Mismatches between Traditional Optimization Analyses and Modern Deep Learning

You may remember our previous blog post showing that it is possible to do state-of-the-art deep learning with learning rate that increases exponentially during training. It was meant to be a dramatic illustration that what we learned in optimization classes and books isn’t always a good fit for modern deep learning, specifically, normalized nets, which is our term for nets that use any one of popular normalization schemes,e.g. BatchNorm (BN), GroupNorm (GN), WeightNorm (WN). Today’s post (based upon our paper with Kaifeng Lyu at NeurIPS20) identifies other surprising incompatibilities between normalized nets and traditional analyses. We hope this will change the way you teach and think about deep learning!

Before diving into the results, we recall that normalized nets are typically trained with weight decay (aka $\ell_2$ regularization). Thus the $t$th iteration of Stochastic Gradient Descent (SGD) is:

\[w_{t+1} \gets (1-\eta_t\lambda)w_t - \eta_t \nabla \mathcal{L}(w_t; \mathcal{B}_t),\]

where $\lambda$ is the weight decay (WD) factor (or $\ell_2$-regularization coefficient), $\eta_t$ the learning rate, $\mathcal{B}_t$ the batch, and $\nabla \mathcal{L}(w_t,\mathcal{B}_t)$ the batch gradient.

As sketched in our previous blog post, under fairly mild assumptions (namely, fixing the top layer during random initialization —which empirically does not hurt final accuracy) the loss function for training such normalized nets is scale invariant, which means $\mathcal{L}(w _ t; \mathcal{B}_ t)=\mathcal{L}(cw _ t; \mathcal{B} _ t)$, $\forall c>0$.

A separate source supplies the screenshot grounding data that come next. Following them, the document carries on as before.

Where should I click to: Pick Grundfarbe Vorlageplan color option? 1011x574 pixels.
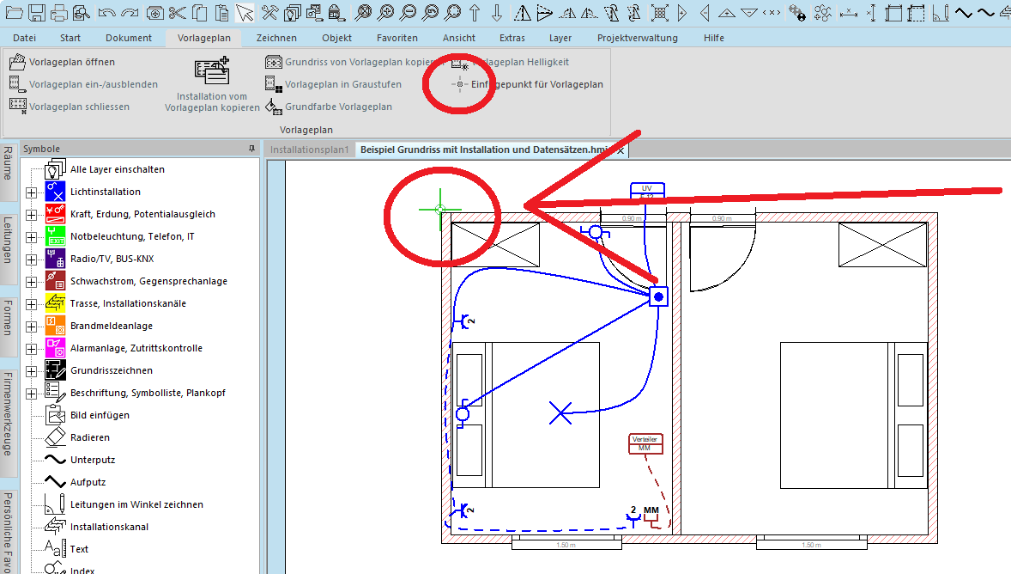coord(338,107)
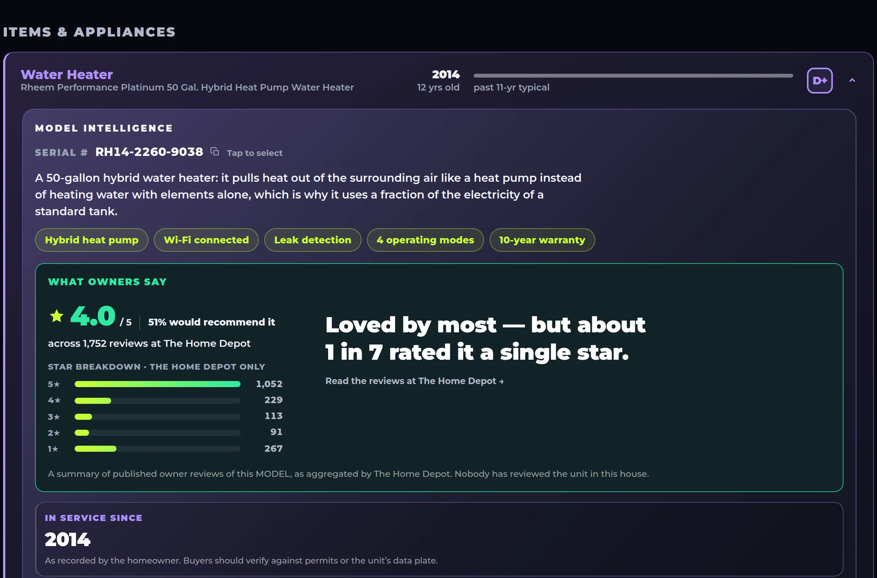Click the 5-star rating bar
The image size is (877, 578).
158,384
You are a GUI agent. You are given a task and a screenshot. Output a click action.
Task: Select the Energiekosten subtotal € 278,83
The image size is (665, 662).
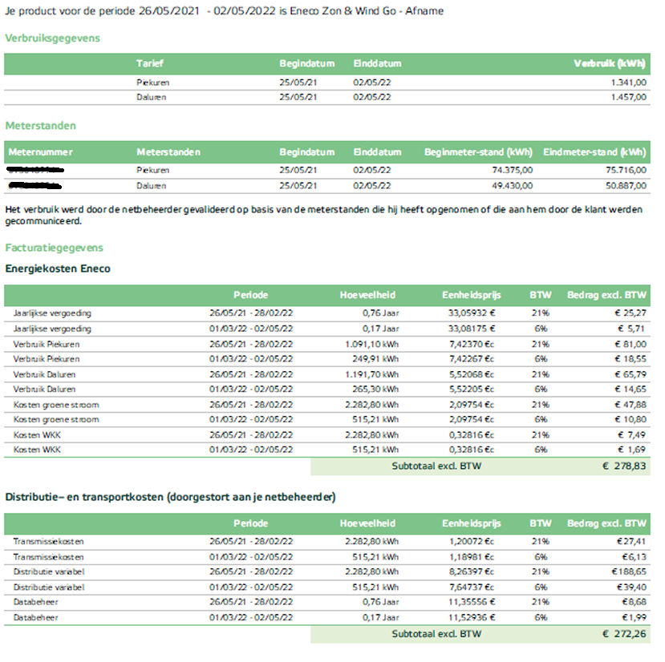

A consequence of scale invariance is that the $ \nabla _ w \mathcal{L} \vert _ {w = w _ 0} = c \nabla _ w \mathcal{L}\vert _ {w = cw _ 0}$ and $\nabla ^ 2 _ w \mathcal{L} \vert _ {w = w _ 0} = c ^ 2 \nabla ^ 2 _ w \mathcal{L} \vert _ {w = cw _ 0}$, for any $c>0$.

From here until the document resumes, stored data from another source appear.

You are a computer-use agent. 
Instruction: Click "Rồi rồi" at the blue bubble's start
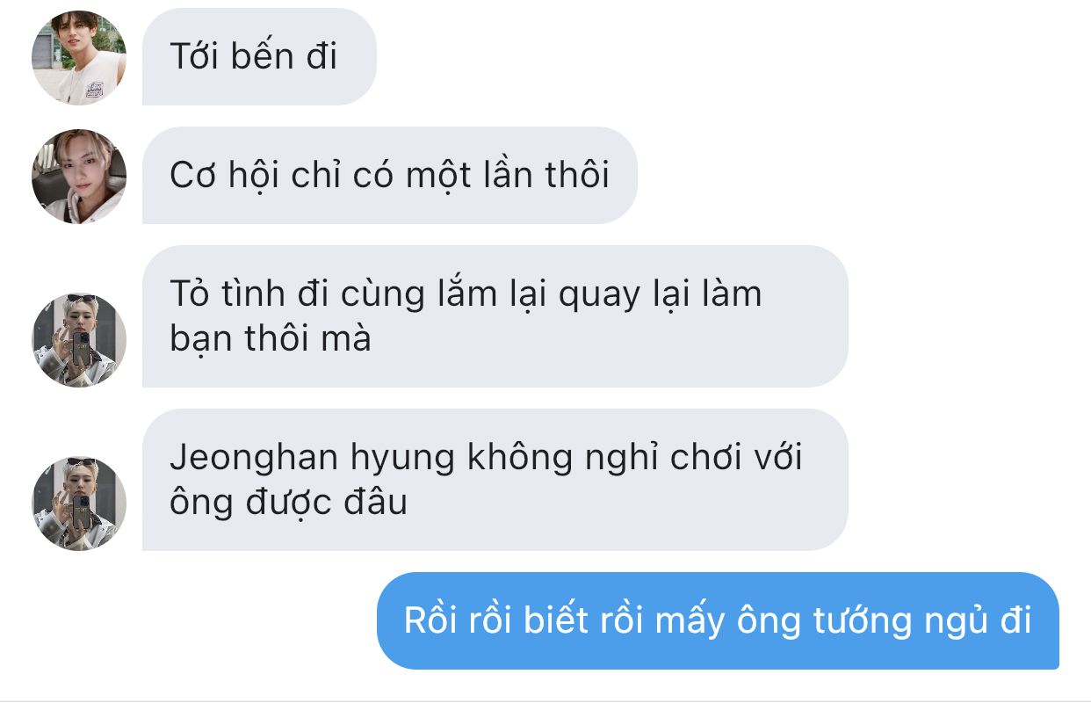(459, 620)
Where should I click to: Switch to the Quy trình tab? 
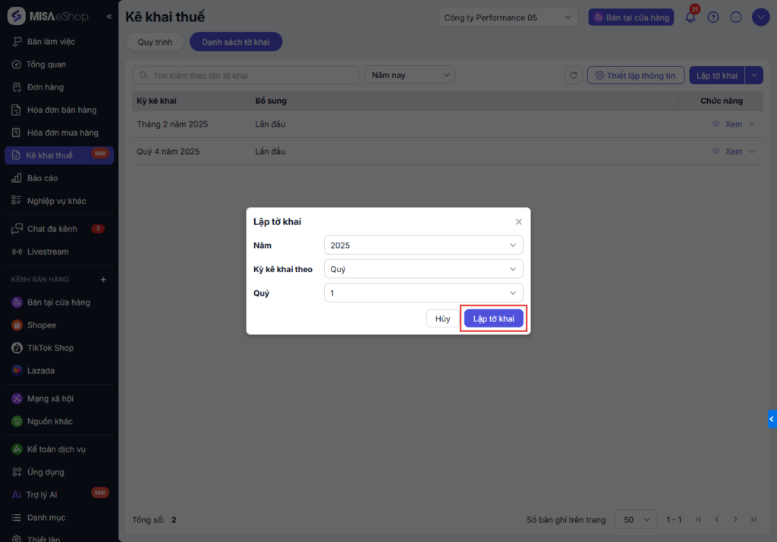[x=155, y=42]
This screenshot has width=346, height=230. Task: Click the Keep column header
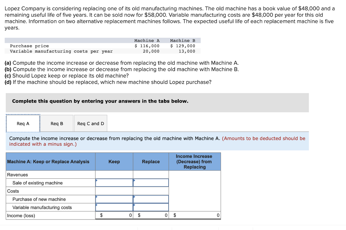click(114, 162)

Some Conventional Wisdoms (CWs)

Now we briefly describe some conventional wisdoms. Needless to say, by the end of this post these will turn out to be very very suspect! Possibly they were OK in earlier days of deep learning, and with shallower nets.

CW 1) As we reduce LR to zero, optimization dynamic converges to a deterministic path (Gradient Flow) along which training loss strictly decreases.

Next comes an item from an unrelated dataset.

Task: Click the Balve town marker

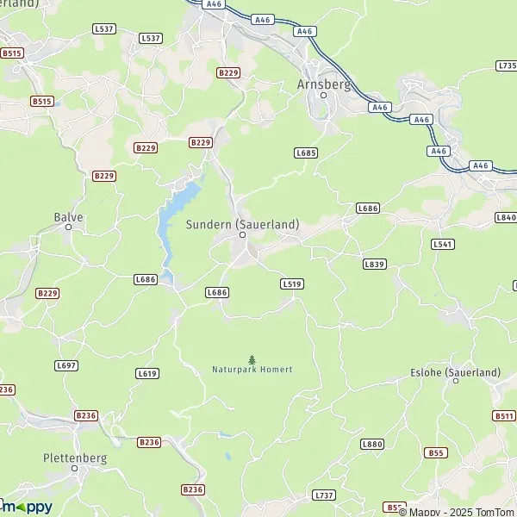Action: 69,227
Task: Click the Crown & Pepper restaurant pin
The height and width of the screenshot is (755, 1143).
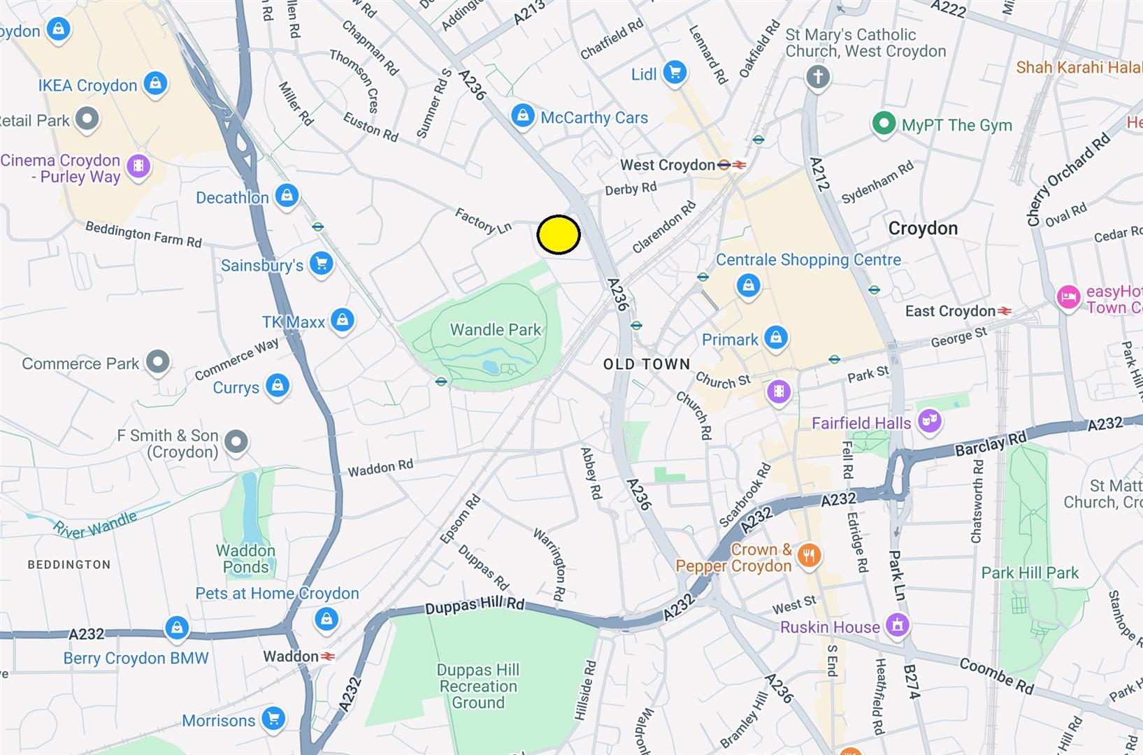Action: tap(809, 556)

Recall that in traditional explanation of (deterministic) gradient descent, if LR is smaller than roughly the inverse of the smoothness of the loss function, then each step reduces the loss. SGD, being stochastic, has a distribution over possible paths. But very tiny LR can be thought of as full-batch Gradient Descent (GD), which in the limit of infinitesimal step size approaches Gradient Flow (GF).

The above reasoning shows very small LR is guaranteed to decrease the loss at least, as well as any higher LR, can. Of course, in deep learning, we care not only about optimization but also generalization. Here small LR is believed to hurt.

CW 2) To achieve the best generalization the LR must be large initially for quite a few epochs.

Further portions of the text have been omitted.